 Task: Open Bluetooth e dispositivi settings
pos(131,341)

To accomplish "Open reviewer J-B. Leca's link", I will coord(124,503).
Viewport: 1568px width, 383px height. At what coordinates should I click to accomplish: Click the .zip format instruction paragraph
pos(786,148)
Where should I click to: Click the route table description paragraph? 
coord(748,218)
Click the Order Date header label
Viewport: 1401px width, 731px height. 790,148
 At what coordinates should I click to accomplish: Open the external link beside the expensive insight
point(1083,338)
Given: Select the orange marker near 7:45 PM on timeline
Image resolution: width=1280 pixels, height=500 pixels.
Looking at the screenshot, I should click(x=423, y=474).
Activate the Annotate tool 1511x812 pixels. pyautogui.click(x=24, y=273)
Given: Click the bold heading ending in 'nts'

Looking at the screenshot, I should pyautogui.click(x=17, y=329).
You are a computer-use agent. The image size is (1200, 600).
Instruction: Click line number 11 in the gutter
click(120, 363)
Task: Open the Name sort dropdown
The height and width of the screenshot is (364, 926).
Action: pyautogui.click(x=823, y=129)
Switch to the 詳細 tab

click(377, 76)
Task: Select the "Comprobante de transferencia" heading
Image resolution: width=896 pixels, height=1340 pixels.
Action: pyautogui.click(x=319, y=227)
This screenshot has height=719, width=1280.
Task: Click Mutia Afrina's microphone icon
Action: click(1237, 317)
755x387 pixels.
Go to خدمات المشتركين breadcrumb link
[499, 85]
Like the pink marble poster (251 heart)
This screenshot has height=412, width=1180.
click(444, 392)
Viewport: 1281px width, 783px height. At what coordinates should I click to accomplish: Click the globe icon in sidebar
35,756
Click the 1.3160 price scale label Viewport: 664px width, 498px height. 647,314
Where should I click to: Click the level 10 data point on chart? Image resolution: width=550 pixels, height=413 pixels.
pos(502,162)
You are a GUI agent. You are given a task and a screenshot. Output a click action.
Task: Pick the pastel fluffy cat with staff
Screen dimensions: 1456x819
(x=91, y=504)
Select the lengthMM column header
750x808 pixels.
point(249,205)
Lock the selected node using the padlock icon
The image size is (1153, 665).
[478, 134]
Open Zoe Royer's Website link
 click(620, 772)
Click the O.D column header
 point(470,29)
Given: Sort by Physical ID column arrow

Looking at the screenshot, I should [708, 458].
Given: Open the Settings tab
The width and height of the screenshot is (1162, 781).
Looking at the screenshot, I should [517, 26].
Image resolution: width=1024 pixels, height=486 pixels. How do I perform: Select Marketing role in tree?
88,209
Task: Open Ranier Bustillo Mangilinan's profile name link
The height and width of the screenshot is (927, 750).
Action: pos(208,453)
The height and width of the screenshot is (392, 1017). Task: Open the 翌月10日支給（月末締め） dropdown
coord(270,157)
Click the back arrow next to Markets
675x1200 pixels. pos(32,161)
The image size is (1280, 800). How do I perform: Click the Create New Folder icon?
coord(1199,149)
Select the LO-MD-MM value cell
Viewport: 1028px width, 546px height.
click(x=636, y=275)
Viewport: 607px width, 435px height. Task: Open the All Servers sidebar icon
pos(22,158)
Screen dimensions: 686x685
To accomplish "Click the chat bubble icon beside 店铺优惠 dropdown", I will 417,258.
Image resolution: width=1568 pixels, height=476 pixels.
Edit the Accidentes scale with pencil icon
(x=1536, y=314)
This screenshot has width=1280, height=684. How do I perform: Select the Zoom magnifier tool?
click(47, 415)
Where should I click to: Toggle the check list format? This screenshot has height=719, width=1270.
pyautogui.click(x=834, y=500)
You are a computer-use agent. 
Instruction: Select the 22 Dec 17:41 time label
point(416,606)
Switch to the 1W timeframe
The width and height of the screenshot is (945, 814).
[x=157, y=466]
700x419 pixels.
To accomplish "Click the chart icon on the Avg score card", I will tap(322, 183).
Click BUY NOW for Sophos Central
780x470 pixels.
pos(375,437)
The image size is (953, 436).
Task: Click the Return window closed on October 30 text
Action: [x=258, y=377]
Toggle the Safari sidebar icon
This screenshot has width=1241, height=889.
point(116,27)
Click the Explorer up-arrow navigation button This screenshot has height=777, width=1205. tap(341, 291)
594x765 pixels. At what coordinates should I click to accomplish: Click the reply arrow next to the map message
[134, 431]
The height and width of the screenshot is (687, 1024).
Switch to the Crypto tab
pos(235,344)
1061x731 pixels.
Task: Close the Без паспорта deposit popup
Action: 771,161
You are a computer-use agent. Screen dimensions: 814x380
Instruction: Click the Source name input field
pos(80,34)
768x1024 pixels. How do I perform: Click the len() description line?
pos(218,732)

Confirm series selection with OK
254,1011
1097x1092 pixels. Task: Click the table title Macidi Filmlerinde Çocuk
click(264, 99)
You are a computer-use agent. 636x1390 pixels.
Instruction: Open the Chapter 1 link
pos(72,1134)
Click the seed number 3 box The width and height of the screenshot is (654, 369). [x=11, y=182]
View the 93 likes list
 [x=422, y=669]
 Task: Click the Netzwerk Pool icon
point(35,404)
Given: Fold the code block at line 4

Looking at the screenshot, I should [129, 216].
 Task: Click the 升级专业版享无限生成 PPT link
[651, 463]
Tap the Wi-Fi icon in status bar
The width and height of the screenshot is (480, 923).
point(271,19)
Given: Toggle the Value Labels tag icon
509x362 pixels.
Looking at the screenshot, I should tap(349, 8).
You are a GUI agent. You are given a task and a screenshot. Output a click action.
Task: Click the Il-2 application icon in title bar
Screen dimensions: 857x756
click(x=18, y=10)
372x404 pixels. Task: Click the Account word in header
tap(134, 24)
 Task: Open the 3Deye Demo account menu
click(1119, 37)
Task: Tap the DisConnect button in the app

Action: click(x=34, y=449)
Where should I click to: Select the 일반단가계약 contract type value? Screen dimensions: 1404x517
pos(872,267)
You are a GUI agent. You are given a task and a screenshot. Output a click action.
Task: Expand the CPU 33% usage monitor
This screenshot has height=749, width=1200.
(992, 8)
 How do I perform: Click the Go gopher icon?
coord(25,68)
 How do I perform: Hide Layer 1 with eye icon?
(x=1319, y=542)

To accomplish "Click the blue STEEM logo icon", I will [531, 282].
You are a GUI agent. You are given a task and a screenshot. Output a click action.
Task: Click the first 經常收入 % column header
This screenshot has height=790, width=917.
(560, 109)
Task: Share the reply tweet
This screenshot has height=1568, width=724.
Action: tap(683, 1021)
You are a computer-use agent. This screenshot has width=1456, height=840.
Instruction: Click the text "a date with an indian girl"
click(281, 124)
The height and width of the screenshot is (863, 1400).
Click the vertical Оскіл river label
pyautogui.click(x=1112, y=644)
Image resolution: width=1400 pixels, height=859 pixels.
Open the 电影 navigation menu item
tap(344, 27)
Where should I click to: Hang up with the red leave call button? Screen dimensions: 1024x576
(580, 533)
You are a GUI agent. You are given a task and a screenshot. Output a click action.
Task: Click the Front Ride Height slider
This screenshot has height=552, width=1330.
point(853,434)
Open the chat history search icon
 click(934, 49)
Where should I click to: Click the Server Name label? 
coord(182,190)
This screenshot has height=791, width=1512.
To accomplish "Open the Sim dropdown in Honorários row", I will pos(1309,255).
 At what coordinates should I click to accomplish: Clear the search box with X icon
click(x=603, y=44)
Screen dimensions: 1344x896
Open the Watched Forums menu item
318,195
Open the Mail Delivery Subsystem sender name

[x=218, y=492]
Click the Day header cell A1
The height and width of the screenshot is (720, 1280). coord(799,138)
◆ ◆ ◆ ◆ ◆ ◆ ◆
Required action. Scan the lines above for "Activate the Annotate" and for "Task: Select the". Repeat exactly the line holding each of them and every line in between.

Output below.
Activate the Annotate tool 1511x812 pixels. pyautogui.click(x=24, y=273)
Given: Click the bold heading ending in 'nts'

Looking at the screenshot, I should pyautogui.click(x=17, y=329).
You are a computer-use agent. The image size is (1200, 600).
Instruction: Click line number 11 in the gutter
click(120, 363)
Task: Open the Name sort dropdown
The height and width of the screenshot is (364, 926).
Action: pyautogui.click(x=823, y=129)
Switch to the 詳細 tab

click(377, 76)
Task: Select the "Comprobante de transferencia" heading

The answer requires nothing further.